TESTO ESTRATTO –
Al termine della conferenza stampa, mentre si trovava sul marciapiede, Adinolfi ha incontrato l'inviato, che si trovava lì proprio per fargli alcune domande in merito agli sviluppi sulla vicenda. Adinolfi, tuttavia ha reagito in malo modo all'intervento di Roma, afferrando l'inviato per i capelli e trattenendolo, con il volto de Le Iene che chiedeva di essere lasciato proprio mentre le telecamere del programma, e quelle dei telefoni dei presenti all'esterno dell'hotel dove si è svolta la presentazione, immortalavano il momento.

DATI FORNITI –

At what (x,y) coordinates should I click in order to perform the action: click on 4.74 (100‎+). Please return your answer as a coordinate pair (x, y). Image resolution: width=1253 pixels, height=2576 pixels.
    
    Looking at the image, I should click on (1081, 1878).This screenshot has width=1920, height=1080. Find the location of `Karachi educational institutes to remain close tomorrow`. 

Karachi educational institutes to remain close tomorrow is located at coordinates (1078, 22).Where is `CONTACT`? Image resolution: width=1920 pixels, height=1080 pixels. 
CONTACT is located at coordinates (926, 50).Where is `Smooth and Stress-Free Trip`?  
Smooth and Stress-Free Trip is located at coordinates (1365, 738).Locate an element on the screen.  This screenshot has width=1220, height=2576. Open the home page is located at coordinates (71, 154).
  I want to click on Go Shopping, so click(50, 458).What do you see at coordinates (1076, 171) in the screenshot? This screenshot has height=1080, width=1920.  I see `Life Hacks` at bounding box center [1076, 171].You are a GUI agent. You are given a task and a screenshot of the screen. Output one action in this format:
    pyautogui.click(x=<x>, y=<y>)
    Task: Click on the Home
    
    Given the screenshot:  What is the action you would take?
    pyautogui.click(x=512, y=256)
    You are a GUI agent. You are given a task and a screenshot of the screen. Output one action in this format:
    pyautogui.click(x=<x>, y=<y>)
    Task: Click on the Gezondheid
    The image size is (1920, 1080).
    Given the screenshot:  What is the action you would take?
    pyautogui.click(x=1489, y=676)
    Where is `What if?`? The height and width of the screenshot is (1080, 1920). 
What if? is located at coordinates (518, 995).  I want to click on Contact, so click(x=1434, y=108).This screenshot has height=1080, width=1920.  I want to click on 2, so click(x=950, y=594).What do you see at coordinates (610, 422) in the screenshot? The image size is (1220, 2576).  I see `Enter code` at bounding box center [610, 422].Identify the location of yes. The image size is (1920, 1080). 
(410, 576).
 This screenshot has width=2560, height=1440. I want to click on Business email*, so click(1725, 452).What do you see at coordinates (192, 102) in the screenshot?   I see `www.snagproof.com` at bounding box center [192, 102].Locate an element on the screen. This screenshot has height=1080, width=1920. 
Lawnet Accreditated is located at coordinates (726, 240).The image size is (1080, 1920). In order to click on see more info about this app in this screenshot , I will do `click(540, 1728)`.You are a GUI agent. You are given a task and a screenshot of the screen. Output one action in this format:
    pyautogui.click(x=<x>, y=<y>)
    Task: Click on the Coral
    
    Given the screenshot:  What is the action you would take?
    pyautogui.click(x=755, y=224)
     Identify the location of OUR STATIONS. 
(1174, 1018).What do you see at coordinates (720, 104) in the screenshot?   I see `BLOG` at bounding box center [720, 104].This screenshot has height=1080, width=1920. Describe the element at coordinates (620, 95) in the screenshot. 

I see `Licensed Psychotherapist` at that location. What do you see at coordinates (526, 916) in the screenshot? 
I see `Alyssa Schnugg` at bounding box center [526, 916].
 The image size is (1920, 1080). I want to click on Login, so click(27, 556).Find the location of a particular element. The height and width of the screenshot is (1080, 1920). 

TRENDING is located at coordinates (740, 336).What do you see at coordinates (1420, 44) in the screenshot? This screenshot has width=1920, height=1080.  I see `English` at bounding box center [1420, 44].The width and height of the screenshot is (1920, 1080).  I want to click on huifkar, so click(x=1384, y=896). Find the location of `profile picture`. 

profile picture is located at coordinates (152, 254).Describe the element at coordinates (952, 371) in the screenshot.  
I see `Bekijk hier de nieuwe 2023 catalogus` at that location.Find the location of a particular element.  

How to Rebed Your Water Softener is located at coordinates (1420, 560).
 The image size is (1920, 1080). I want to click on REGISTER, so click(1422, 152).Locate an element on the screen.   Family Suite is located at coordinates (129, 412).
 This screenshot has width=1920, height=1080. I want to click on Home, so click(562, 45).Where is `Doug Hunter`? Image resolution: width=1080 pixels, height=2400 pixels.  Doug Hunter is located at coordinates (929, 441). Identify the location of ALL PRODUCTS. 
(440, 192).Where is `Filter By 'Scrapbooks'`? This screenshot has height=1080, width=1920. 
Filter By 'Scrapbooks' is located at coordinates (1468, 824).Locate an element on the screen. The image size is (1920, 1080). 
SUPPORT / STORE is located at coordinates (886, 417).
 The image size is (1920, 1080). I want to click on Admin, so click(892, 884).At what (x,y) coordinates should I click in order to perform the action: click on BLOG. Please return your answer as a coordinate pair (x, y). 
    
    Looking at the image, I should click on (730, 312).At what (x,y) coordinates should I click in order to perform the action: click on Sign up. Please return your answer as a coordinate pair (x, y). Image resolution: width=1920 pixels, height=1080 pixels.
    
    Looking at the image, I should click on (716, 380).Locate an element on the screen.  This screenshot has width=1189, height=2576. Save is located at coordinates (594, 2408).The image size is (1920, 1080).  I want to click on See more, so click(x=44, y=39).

AZIONI RICHIESTE –
A. Estragga dal brano su Adinolfi e l'inviato de Le Iene il passo che va da "Al termine della" fino a "immortalavano il momento." compreso, riportandolo senza alcuna modifica.
B. Prosegua il brano su Adinolfi e l'inviato de Le Iene, riprendendo subito dopo la sua ultima frase.

RISPOSTE PER PUNTO –
A.
Al termine della conferenza stampa, mentre si trovava sul marciapiede, Adinolfi ha incontrato l'inviato, che si trovava lì proprio per fargli alcune domande in merito agli sviluppi sulla vicenda. Adinolfi, tuttavia ha reagito in malo modo all'intervento di Roma, afferrando l'inviato per i capelli e trattenendolo, con il volto de Le Iene che chiedeva di essere lasciato proprio mentre le telecamere del programma, e quelle dei telefoni dei presenti all'esterno dell'hotel dove si è svolta la presentazione, immortalavano il momento.

B.
L'inchiesta de Le Iene sulla presunta truffa di Adinolfi

Non si trattava del primo incontro tra Adinolfi e Filippo Roma, visto che era stato proprio quest'ultimo a indagare sulla vicenda dell'iniziativa lanciata proprio da Adinolfi in passato per una raccolta di fondi legata a un investimento. Una vicenda che, come da racconto di diversi testimoni che Le Iene hanno contattato, si sarebbe chiusa con diversi investitori che ci hanno rimesso grosse cifre, dopo essersi fatti convincere da Adinolfi. Resoconto che lo stesso Adinolfi ha sempre smentito davanti alle telecamere e che ha contestato allo stesso Roma anche nelle scorse ore, mentre lo aggrediva e accusava l'inviato di avere utilizzato dei falsi testimoni ai quali avrebbe fornito dei copioni da leggere.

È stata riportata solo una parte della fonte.